Problem statement: Search the entries below for the word "January", then copy each line in which it is found.

Stored data Start Marker

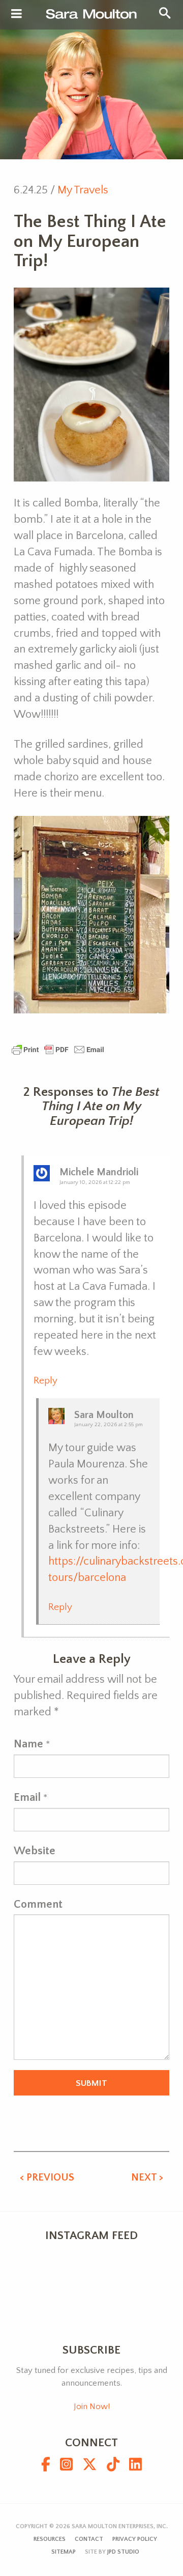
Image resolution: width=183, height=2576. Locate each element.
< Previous (47, 2177)
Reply (45, 1380)
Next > (147, 2177)
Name (28, 1744)
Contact (89, 2539)
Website (34, 1851)
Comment (38, 1904)
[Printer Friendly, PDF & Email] (58, 1048)
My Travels (82, 190)
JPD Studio (123, 2552)
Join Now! (92, 2406)
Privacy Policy (134, 2539)
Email (27, 1797)
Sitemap (63, 2552)
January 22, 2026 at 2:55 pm (108, 1425)
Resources (50, 2539)
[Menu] (16, 14)
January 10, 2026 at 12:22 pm (94, 1182)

Stored data End Marker

Response area:
January 22, 2026 at 2:55 pm (108, 1425)
January 10, 2026 at 12:22 pm (94, 1182)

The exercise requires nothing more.